Bianca: So the first time I got involved with the crisis line was about six years ago. I started as a volunteer and from there I worked up to being a staff member, as lead counselor, and then left the California youth crisis line for my education and more work experience and then came back full circle as Program Manager.

J: Nice. Do you still take calls?

B: Yes

J: Yeah?  As Program Manager, you still take calls?

B: Yes. I still take calls when coverage is needed. So it’s you know, it’s not as often as I used to but I do still take calls here and there.

J: Are there big differences between when you first started and now, that you’re program manager?

B: Yeah, definitely. Well, you know, now I’m doing more training and just more organizational things. I have to be the heavy when it comes to our staff, looking at time sheets and what not. Just that organizational mundane things that aren’t as exciting as Crisis Intervention and taking calls on the crisis line.

J: Yeah. Well, I meant with the calls like with the calls. I mean like you started what you said six years ago. That was 2013? Like have calls differed since then?

B: You know, not so much. At least from the calls I’ve taken they’re pretty much the same subject matter, maybe more people are struggling with mental health concerns. They call us as a coping mechanism, or they just called to speak to somebody because they’re maybe unhoused and just need someone to listen and provide resources. It’s essentially the same crises that we’ve been getting before but now, we have been getting more mental health calls. So I think that we’ve been fulfilling that as a need and that’s kind of been a bit of a shift.

J: Yeah. It’s like crisis has really expanded since our conception. Hmm. There’s like we used to just think crisis was ‘I don’t have a place to sleep’ or ‘I’m running away from home.’ But now crisis has just become a bigger umbrella term for you know, mental health and for a lot more things, which is awesome. It’s great that we, you know, we take space in that area.

B: Yeah

J: What attracted you to helping Youth and crisis?

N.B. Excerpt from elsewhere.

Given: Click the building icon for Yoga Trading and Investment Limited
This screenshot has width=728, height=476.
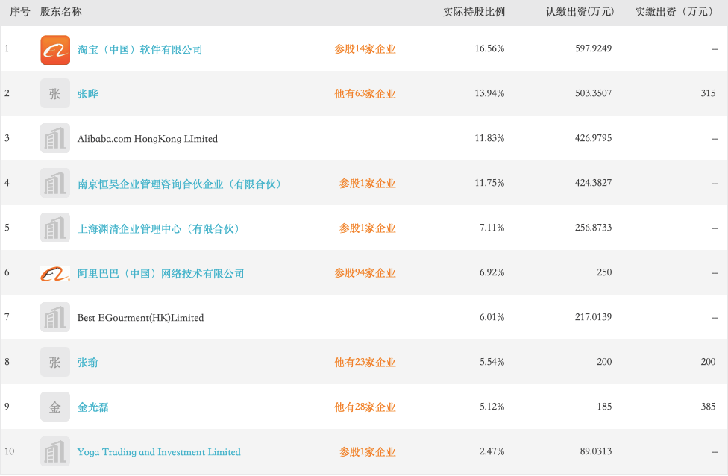Looking at the screenshot, I should pyautogui.click(x=55, y=451).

B: You know, I think that… It’s been kind of a long journey. I started off at the California Youth Crisis Line because I was essentially in the demographic when I first started, so something about being here and being able to help people who are in my age group who are suffering from different things really appealed to me. I was a psych major at the time, so I already had a bit of a focus on people and helping people and, this is my opportunity to get into counseling a bit, to get into just the helping field. Professionally, that’s really the bug that started everything for me and from Crisis Line I went on to case management, which was more in the adult capacity, and then from there I ended up going back to Youth Services. I genuinely believe at this point in my career, my professional experience and my academic experience, that in order to solve a lot of the issues that we deal with in our society as a whole we need to work to solve the problems of the youth who were in the most risky situations and the most unsafe situations. So, I think that that has been my draw to working in youth services. And working with youth, if we can start with those issues youth face then we might be able to stop some of the adult issues that we have a hard time solving.

J: Yeah, it’s like that nip them in the bud mentality. Like really get there early so that like they don’t keep going and like go down this path of…

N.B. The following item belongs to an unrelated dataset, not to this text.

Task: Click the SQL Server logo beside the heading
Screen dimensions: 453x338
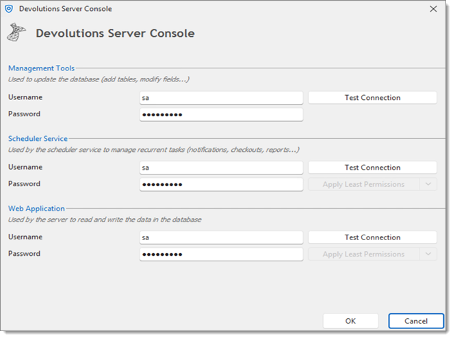Action: coord(16,32)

B: …and essentially it’s just kind of stopping the trauma before it’s gone on for too long. I mean, there is something to say about not allowing constant levels of trauma to permeate through someone’s life. And if we can believe youth the first time they call in, or the first time that they report things and really take action then. Whether it’s housing, whether it’s abuse, whether it’s suicidal ideation, whether it’s just general anxiety, if we can really respond at that level, then I believe that we can have a healthier society as a whole because those youth then become the adults who are going to be our decision makers in all levels of our society. And I think that we could stand to be healthier Society

J: What a great way to end this interview, Thanks again for talking with me, Bianca.

B: Yeah! this was a lot of fun, I’m glad to be spotlighted.